■ **MATERIAL FOR THIS EXERCISE**
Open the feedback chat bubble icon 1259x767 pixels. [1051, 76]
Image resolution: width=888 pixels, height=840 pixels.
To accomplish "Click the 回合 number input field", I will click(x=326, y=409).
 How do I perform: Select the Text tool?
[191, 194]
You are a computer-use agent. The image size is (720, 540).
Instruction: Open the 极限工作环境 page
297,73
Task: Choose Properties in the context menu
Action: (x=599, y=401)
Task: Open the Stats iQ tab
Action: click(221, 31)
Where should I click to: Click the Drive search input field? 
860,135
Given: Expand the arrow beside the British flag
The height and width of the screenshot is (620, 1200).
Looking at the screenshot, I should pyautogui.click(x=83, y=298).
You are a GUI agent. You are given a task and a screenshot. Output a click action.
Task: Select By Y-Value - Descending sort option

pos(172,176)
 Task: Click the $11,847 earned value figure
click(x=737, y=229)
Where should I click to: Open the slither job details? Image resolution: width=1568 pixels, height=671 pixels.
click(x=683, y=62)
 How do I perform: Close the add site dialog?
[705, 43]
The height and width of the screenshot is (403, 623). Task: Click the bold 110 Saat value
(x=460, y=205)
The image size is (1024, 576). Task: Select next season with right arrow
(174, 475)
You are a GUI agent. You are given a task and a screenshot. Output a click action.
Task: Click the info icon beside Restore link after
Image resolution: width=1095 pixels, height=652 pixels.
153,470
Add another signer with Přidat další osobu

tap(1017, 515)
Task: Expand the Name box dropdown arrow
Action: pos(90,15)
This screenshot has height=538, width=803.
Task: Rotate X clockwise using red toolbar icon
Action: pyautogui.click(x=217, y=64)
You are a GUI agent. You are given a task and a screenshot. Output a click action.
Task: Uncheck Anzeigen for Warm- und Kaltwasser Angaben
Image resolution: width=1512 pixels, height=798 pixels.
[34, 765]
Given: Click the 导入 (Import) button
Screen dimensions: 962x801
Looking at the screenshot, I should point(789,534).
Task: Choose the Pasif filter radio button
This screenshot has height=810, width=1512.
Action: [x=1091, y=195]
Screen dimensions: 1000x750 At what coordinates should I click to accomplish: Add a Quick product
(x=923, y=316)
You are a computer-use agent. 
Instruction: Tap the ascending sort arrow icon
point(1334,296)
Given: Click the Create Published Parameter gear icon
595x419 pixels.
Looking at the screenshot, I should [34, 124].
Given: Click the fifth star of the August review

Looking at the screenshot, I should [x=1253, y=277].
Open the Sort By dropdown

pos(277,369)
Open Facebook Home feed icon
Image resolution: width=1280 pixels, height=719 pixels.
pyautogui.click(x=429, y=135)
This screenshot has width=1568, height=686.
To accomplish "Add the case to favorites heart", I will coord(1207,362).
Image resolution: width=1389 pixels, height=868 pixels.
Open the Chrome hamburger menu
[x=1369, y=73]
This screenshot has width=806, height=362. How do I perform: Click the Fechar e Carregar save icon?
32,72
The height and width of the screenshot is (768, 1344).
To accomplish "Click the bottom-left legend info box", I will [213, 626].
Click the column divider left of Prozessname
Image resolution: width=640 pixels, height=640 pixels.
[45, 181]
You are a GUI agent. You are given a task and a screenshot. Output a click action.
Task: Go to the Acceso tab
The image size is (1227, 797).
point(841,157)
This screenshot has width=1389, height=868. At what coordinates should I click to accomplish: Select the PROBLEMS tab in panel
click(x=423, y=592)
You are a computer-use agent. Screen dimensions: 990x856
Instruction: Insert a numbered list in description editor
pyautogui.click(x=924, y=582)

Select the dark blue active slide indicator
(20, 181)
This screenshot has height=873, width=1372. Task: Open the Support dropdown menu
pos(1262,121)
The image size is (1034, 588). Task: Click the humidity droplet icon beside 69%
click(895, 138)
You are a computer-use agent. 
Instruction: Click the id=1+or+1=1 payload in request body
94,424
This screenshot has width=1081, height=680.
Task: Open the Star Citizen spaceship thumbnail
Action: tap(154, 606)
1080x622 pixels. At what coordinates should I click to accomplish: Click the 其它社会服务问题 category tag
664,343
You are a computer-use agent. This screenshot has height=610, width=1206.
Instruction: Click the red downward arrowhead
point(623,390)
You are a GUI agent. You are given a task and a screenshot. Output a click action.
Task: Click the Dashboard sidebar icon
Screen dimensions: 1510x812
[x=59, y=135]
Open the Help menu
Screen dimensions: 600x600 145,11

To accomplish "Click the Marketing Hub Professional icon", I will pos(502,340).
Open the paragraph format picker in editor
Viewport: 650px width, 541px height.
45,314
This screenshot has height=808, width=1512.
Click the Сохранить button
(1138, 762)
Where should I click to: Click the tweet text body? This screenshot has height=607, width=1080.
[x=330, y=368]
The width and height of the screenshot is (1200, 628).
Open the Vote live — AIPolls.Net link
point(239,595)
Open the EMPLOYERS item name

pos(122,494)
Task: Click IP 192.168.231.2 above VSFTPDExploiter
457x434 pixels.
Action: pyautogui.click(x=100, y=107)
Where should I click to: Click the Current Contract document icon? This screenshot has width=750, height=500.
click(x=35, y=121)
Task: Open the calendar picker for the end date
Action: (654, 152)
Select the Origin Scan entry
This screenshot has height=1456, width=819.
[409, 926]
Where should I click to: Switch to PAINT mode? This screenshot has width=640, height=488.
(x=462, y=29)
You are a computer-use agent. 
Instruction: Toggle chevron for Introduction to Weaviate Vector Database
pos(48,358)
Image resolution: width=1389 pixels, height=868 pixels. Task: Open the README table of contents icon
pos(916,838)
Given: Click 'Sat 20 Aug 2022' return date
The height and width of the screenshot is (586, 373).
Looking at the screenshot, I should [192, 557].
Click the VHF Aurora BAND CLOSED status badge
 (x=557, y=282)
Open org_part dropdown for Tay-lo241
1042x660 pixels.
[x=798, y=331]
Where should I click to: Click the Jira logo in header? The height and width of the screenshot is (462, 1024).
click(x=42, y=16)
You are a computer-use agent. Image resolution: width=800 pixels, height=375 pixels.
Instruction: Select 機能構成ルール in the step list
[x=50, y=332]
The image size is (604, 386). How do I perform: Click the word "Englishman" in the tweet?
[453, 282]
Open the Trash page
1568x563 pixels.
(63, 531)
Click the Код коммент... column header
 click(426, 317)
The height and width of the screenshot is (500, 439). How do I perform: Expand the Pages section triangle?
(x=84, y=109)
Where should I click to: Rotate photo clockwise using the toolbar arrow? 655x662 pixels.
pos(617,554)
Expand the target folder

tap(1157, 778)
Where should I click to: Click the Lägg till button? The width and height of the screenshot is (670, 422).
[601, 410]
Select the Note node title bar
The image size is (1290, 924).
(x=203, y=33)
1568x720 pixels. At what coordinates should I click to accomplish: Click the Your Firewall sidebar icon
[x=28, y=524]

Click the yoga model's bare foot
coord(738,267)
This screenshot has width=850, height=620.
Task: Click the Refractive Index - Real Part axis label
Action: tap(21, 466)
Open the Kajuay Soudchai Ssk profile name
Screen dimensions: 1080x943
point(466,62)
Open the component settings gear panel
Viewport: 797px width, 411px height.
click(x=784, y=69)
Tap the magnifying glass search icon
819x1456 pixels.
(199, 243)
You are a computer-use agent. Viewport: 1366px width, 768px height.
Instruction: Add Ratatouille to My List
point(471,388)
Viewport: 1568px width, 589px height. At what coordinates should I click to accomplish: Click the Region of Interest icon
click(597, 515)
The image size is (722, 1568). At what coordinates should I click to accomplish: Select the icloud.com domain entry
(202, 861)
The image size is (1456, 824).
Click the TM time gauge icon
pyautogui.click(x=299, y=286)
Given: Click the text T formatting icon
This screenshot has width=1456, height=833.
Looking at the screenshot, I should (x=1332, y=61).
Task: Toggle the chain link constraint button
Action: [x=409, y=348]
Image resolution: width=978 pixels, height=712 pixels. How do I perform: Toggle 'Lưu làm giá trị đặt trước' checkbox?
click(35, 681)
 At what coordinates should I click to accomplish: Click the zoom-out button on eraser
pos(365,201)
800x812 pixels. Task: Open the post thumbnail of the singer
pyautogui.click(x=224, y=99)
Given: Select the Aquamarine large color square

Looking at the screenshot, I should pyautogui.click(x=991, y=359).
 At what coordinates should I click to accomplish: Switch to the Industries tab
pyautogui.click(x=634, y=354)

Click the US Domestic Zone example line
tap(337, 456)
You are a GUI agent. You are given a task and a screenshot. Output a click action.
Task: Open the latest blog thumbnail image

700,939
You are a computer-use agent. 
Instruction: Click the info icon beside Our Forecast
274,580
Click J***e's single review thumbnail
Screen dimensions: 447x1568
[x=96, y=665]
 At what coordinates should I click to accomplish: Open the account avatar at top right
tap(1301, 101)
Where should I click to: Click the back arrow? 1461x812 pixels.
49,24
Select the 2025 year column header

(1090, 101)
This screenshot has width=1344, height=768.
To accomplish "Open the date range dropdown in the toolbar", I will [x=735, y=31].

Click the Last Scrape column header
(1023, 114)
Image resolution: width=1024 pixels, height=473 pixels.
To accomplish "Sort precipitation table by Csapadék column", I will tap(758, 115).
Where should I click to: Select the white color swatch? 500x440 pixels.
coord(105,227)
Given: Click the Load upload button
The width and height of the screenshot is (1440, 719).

■ **AIM**
Copy out the rows above verbatim, from the line with "Given: Click 'Sat 20 Aug 2022' return date" up to and including the line with "point(466,62)".

■ **SOLUTION FOR THIS TASK**
Given: Click 'Sat 20 Aug 2022' return date
The height and width of the screenshot is (586, 373).
Looking at the screenshot, I should [192, 557].
Click the VHF Aurora BAND CLOSED status badge
 (x=557, y=282)
Open org_part dropdown for Tay-lo241
1042x660 pixels.
[x=798, y=331]
Where should I click to: Click the Jira logo in header? The height and width of the screenshot is (462, 1024).
click(x=42, y=16)
You are a computer-use agent. Image resolution: width=800 pixels, height=375 pixels.
Instruction: Select 機能構成ルール in the step list
[x=50, y=332]
The image size is (604, 386). How do I perform: Click the word "Englishman" in the tweet?
[453, 282]
Open the Trash page
1568x563 pixels.
(63, 531)
Click the Код коммент... column header
 click(426, 317)
The height and width of the screenshot is (500, 439). How do I perform: Expand the Pages section triangle?
(x=84, y=109)
Where should I click to: Rotate photo clockwise using the toolbar arrow? 655x662 pixels.
pos(617,554)
Expand the target folder

tap(1157, 778)
Where should I click to: Click the Lägg till button? The width and height of the screenshot is (670, 422).
[601, 410]
Select the Note node title bar
The image size is (1290, 924).
(x=203, y=33)
1568x720 pixels. At what coordinates should I click to accomplish: Click the Your Firewall sidebar icon
[x=28, y=524]

Click the yoga model's bare foot
coord(738,267)
This screenshot has width=850, height=620.
Task: Click the Refractive Index - Real Part axis label
Action: tap(21, 466)
Open the Kajuay Soudchai Ssk profile name
Screen dimensions: 1080x943
point(466,62)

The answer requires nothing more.